WORK ITEM:
The required output is an exact copy of the lines from the one containing "How do I perform: Open" through the end of the entries below, with pictures removed.

RAW DATA:

+---+

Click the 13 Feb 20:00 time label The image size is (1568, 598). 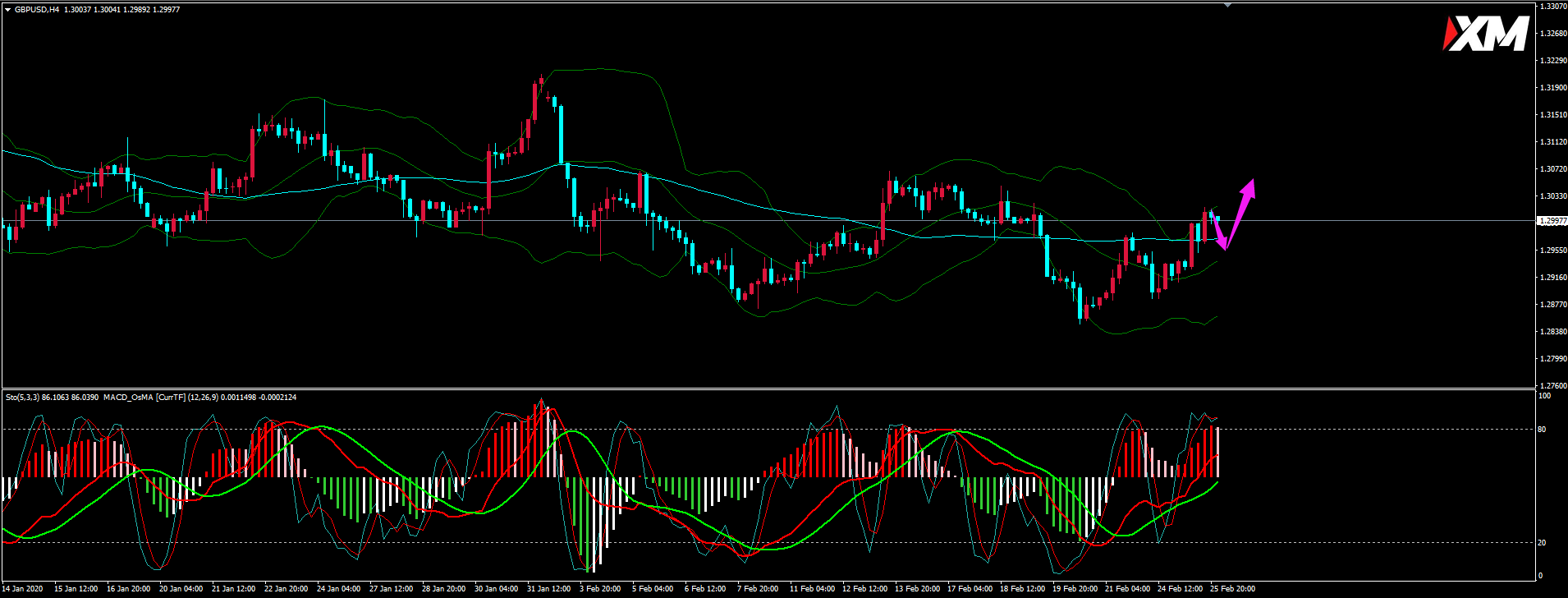pyautogui.click(x=917, y=589)
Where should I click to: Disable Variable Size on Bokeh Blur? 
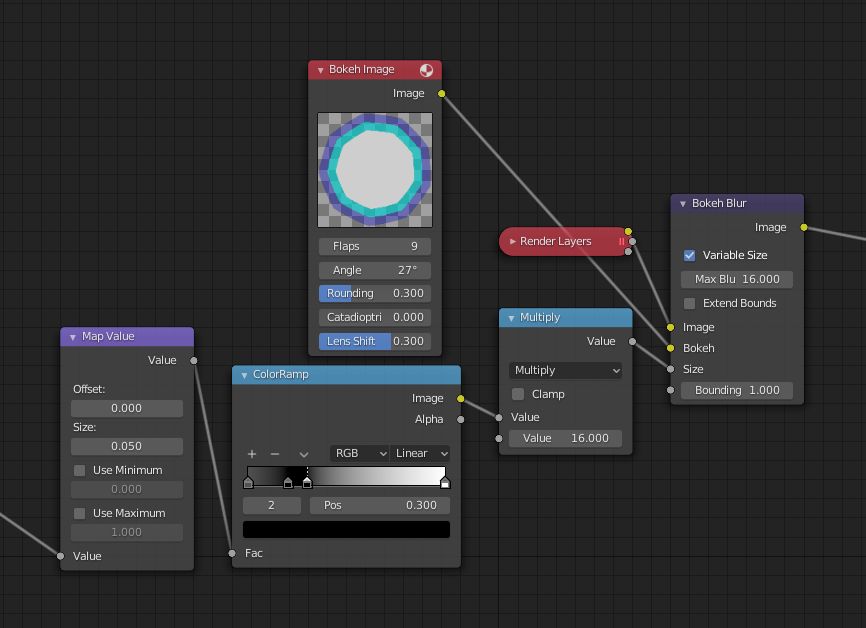pos(688,255)
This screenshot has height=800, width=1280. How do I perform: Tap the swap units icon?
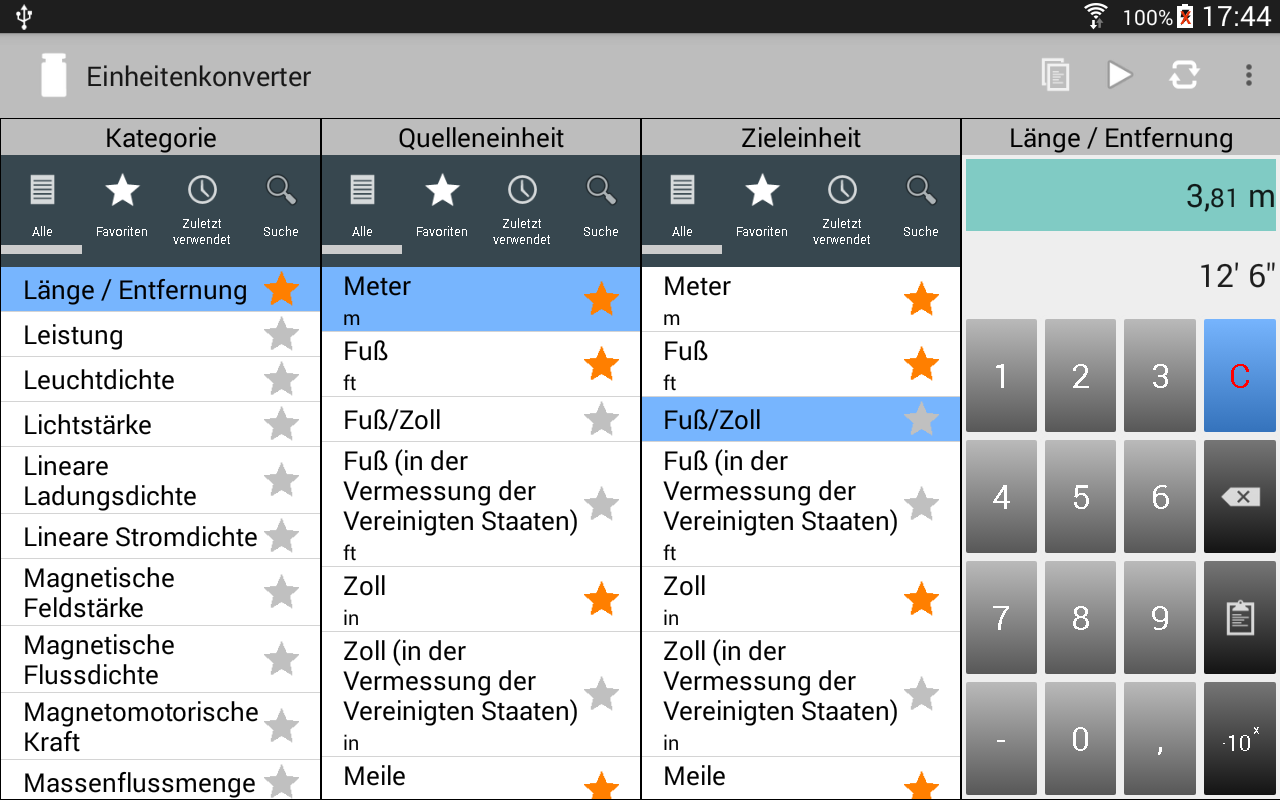[1184, 76]
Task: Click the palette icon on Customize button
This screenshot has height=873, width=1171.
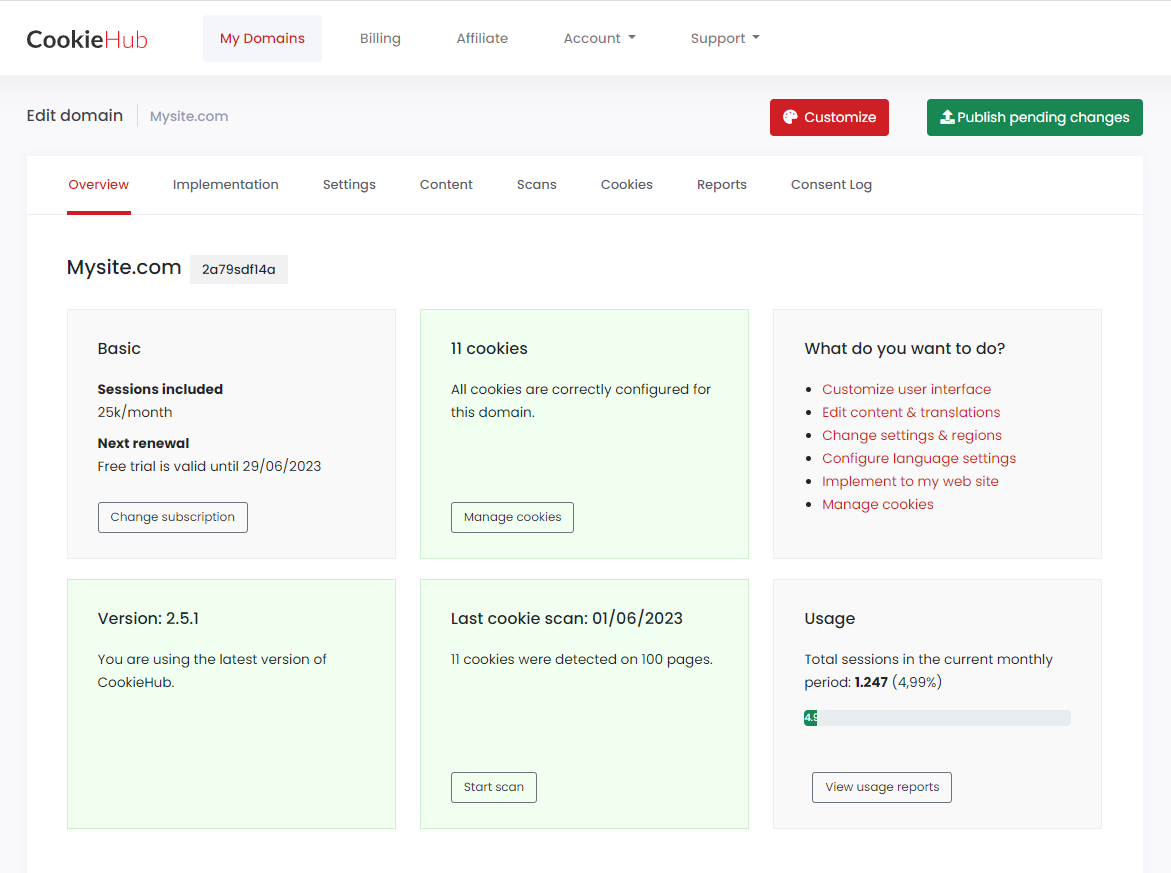Action: [x=790, y=117]
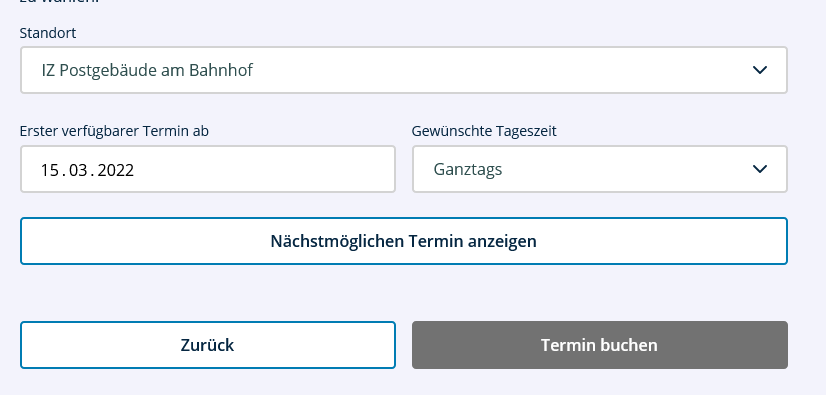Expand the Gewünschte Tageszeit dropdown
Viewport: 826px width, 395px height.
tap(600, 169)
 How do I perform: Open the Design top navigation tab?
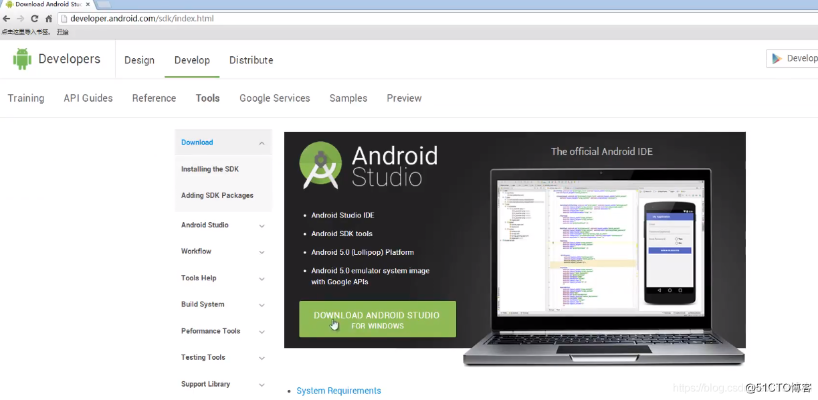pos(139,60)
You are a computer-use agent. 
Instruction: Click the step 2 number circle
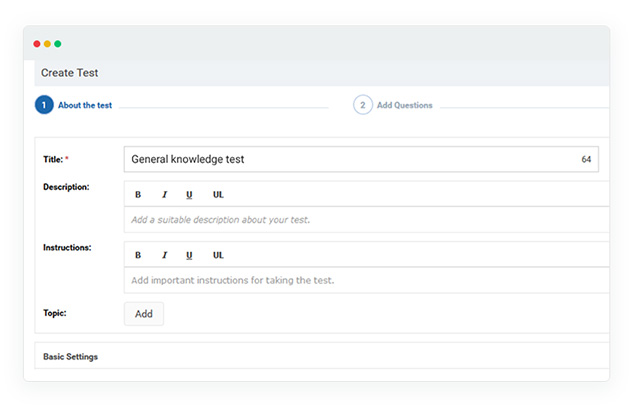(x=362, y=105)
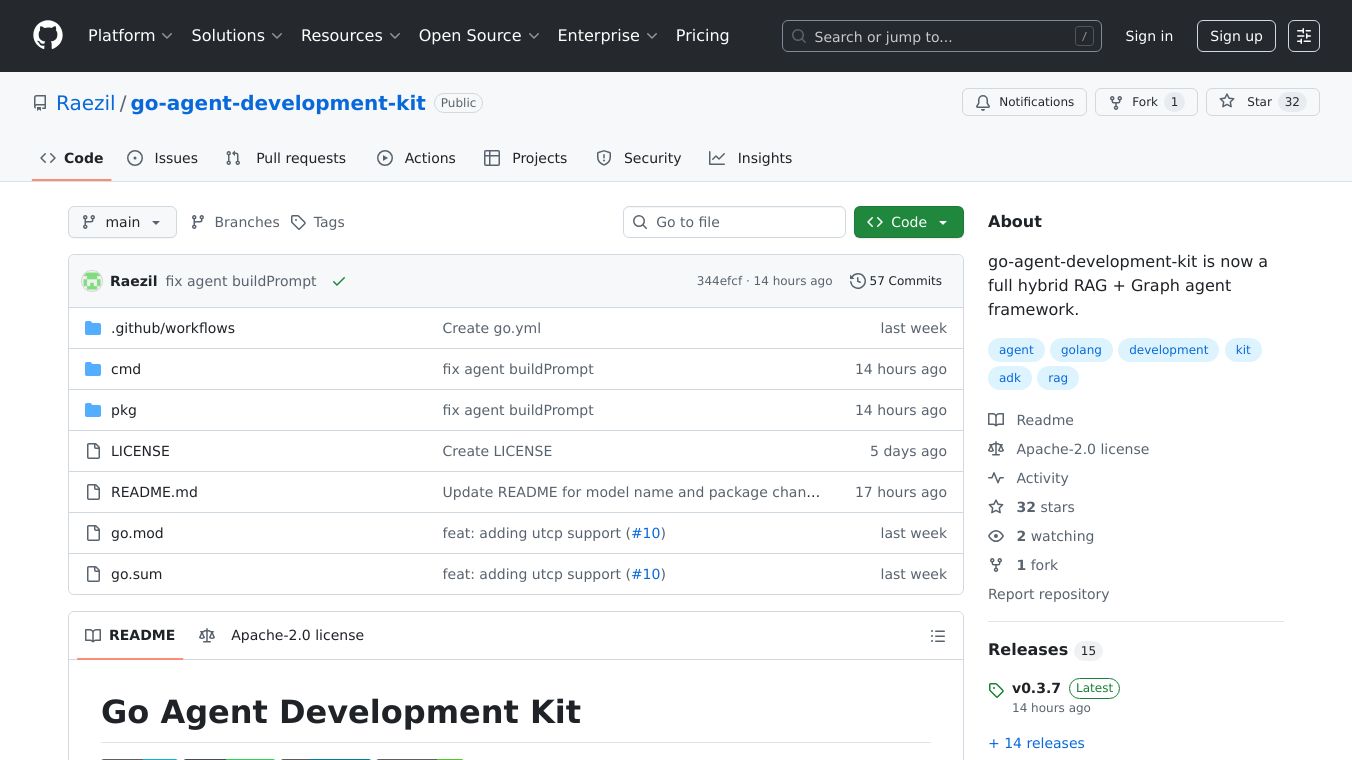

+---+

SOLUTION FOR THIS TASK:
 How do I perform: Open the Design top navigation tab?
pos(139,60)
You are a computer-use agent. 
Instruction: Click the step 2 number circle
(x=362, y=105)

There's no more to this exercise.